It’s obvious he’s talking about me, but I don’t touch that comment. Now isn’t the time.
Sipping my water, I get up and walk around the living space. I take in the tiny details that make this house a home. Like the travel books on the built-in shelves beside the fireplace and TV. Little knickknacks clutter the area, probably things Spencer has picked up on his journeys. Beside a book about surfing there’s a picture frame with a photo of Roe and him. He’s holding her on his shoulders, his head tilted back with her bending over to give him a kiss.

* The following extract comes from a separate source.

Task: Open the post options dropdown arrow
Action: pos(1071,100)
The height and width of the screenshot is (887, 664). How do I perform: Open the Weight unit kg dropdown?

Picking up the frame, I turn around and show it to Spencer. “I love this.”
He grins, crossing his legs that are stretched out on the chaise part of the sectional sofa. “I do, too. Figured I better frame it because one day she’ll be afraid to even hold my hand.”
“She’s growing up fast.” I return the photo to the shelf and smile at another of Spencer. He’s holding onto his surfboard, standing beside a dark-haired man who also has his surfboard stuck in the sand beside him. “Who’s this?”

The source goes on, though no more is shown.